FDG-PET Parametric Imaging by Total Variation Minimization

TL;DR

This paper introduces a total variation minimization method for FDG-PET parametric imaging, enhancing image quality by reducing noise while preserving spatial details, outperforming traditional filtering techniques.

Contribution

The paper proposes a novel total variation minimization approach for FDG-PET imaging that improves image quality and regional differentiation compared to standard methods.

Findings

Significant improvement in image quality demonstrated in brain phantom simulations.

Enhanced spatial homogeneity within brain regions and better regional distinction.

Outperforms Gaussian and median filtering in noise reduction and detail preservation.

Abstract

Parametric imaging of the cerebral metabolic rate for glucose (CMRGlc) using [18F]-fluorodeoxyglucose positron emission tomography is considered.

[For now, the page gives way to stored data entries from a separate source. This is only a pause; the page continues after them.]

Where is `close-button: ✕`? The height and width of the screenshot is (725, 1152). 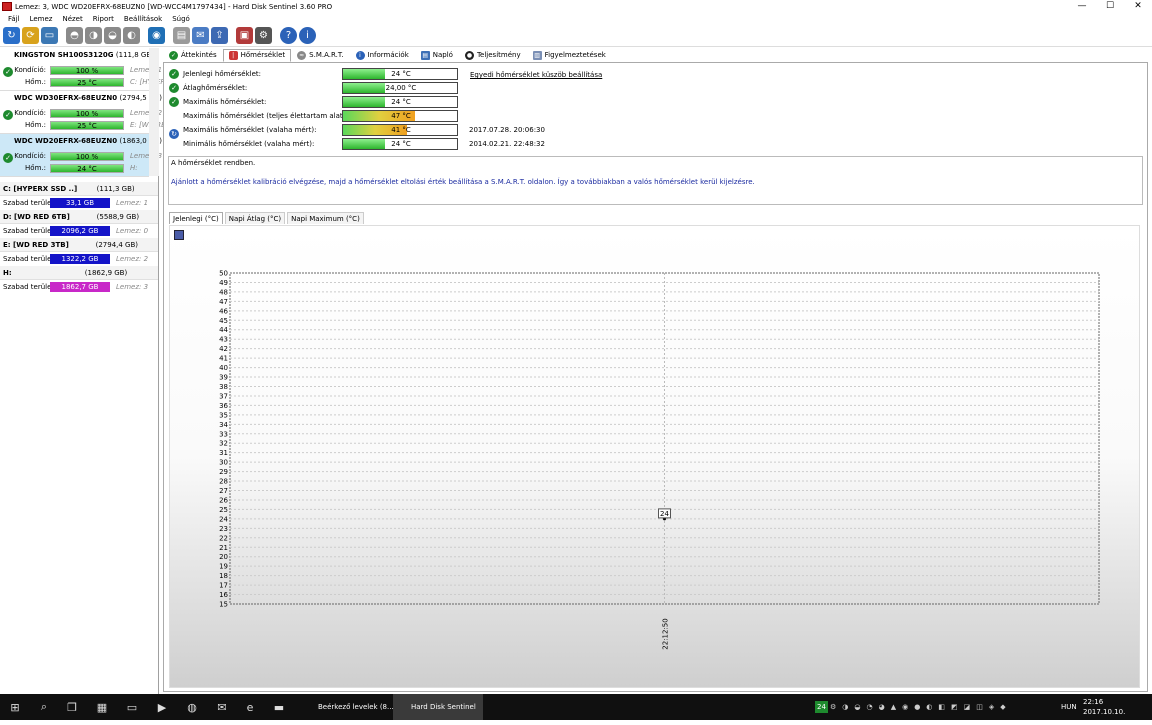 close-button: ✕ is located at coordinates (1138, 6).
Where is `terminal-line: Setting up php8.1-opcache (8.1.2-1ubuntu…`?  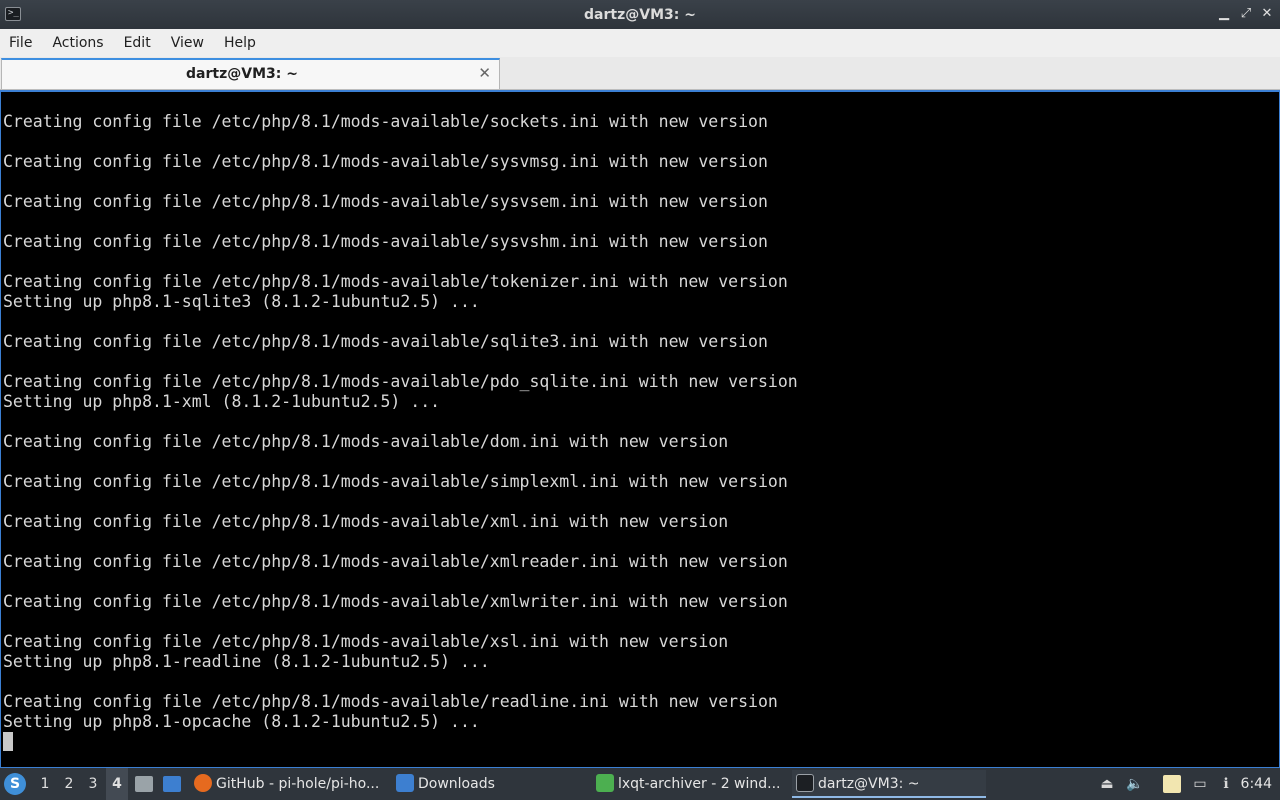 terminal-line: Setting up php8.1-opcache (8.1.2-1ubuntu… is located at coordinates (242, 722).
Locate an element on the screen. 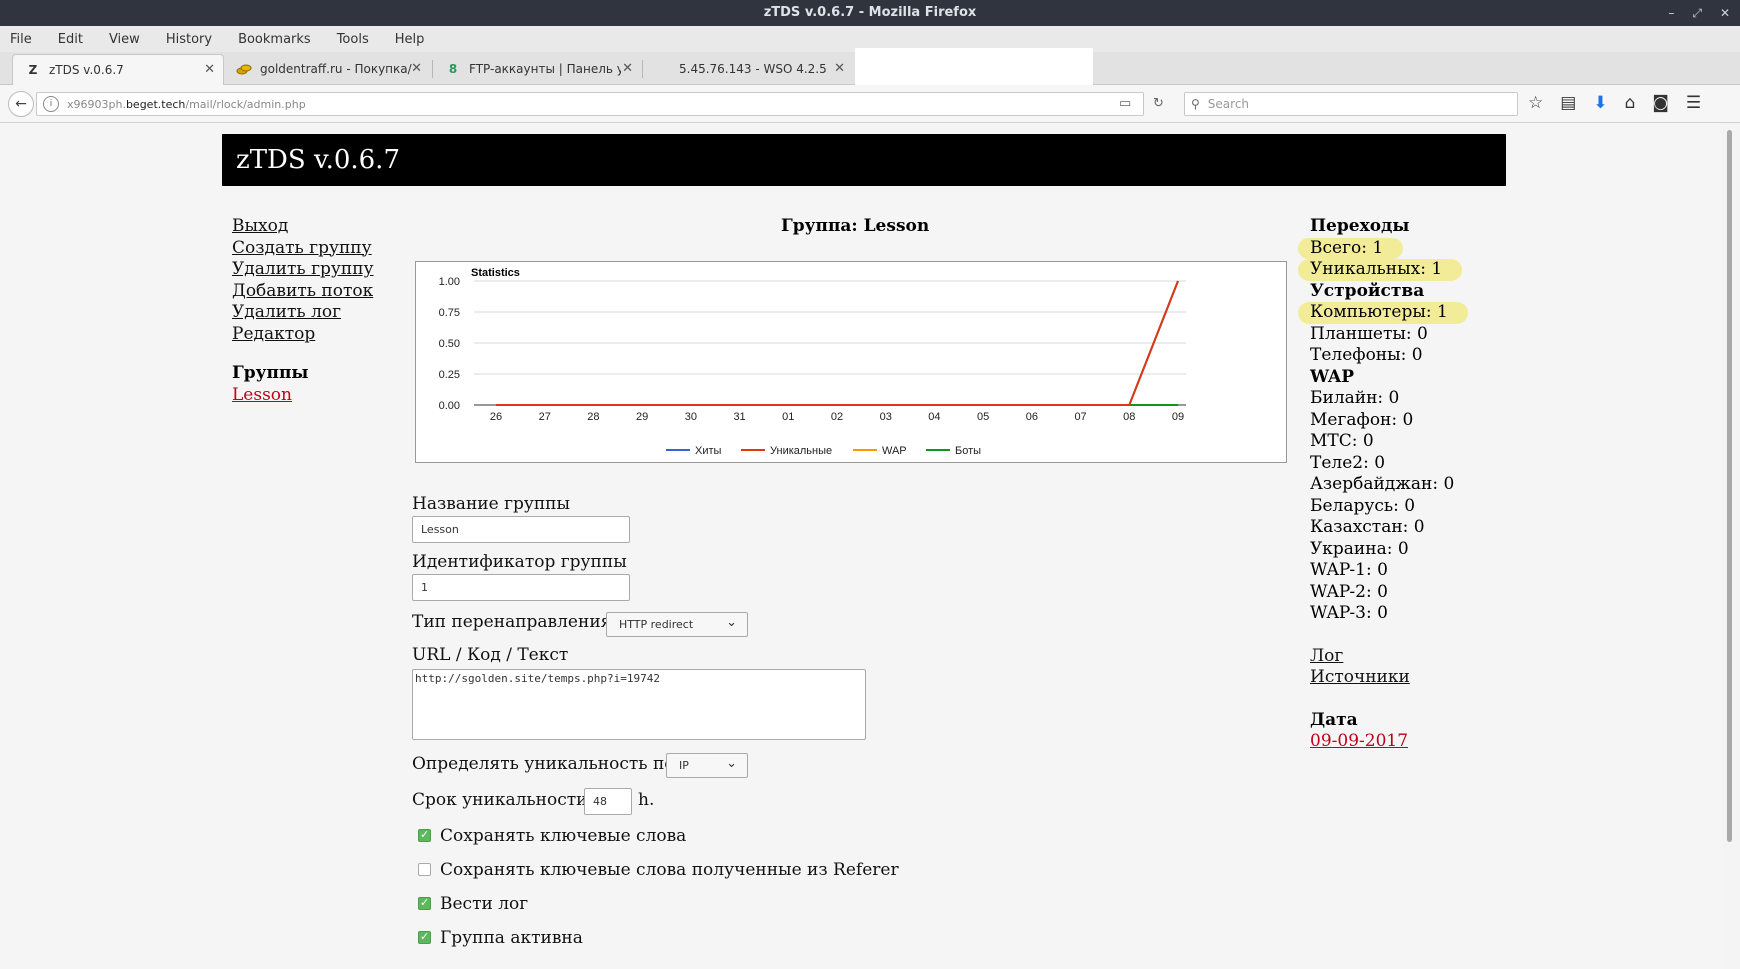 This screenshot has width=1740, height=969. info-icon: i is located at coordinates (51, 104).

Traditional imaging is hindered due to low signal to noise ratios at individual voxels. We propose to minimize the total variation of the tracer uptake rates while requiring good fit of traditional Patlak equations. This minimization guarantees spatial homogeneity within brain regions and good distinction between brain regions. Brain phantom simulations demonstrate significant improvement in quality of images by the proposed method as compared to Patlak images with post-filtering using Gaussian or median filters.